┏━━
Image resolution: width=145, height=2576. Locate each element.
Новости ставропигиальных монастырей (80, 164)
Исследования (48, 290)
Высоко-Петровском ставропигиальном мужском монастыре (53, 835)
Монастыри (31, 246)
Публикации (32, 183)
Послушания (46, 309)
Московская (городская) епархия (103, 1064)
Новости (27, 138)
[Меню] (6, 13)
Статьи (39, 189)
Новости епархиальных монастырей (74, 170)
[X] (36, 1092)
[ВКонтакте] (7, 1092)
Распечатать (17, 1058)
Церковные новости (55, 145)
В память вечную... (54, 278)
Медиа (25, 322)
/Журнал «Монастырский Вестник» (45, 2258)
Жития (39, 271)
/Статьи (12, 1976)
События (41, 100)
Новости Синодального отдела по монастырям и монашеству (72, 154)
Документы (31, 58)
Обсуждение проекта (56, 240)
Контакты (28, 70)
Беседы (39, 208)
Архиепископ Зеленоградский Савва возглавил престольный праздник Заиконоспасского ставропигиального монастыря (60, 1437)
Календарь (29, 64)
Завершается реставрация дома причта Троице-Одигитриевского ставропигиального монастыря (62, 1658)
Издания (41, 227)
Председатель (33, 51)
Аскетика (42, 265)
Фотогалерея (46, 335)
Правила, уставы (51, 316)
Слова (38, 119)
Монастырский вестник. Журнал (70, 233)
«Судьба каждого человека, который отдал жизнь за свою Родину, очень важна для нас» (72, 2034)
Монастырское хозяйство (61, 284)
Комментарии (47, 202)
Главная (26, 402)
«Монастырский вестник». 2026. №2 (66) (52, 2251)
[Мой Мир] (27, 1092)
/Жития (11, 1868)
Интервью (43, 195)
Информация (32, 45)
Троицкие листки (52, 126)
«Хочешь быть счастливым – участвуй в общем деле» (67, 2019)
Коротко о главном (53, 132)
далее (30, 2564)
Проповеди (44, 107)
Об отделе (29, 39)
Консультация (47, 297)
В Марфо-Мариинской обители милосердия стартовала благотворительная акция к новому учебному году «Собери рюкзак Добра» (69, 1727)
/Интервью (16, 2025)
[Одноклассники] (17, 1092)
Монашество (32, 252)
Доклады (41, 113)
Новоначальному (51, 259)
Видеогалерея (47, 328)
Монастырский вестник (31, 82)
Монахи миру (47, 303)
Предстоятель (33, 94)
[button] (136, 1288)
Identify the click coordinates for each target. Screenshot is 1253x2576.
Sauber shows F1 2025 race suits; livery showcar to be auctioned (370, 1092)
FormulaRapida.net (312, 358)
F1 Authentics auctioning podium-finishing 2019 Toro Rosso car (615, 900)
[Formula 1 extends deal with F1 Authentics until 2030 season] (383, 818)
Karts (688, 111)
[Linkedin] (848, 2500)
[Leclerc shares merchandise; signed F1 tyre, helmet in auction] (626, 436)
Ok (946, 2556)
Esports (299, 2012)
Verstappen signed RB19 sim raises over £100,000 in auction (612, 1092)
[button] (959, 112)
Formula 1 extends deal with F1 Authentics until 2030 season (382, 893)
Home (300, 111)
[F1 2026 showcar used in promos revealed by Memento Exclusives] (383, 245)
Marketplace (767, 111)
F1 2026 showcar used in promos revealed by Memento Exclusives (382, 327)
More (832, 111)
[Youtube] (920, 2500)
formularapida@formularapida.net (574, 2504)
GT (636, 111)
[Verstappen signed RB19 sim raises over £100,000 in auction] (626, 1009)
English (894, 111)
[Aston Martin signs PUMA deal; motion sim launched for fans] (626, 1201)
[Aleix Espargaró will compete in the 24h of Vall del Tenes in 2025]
┗━━
▶ What you should do
Go through the entries above and count the lines with the word "over", then give only that number.

▶ Output for this task
2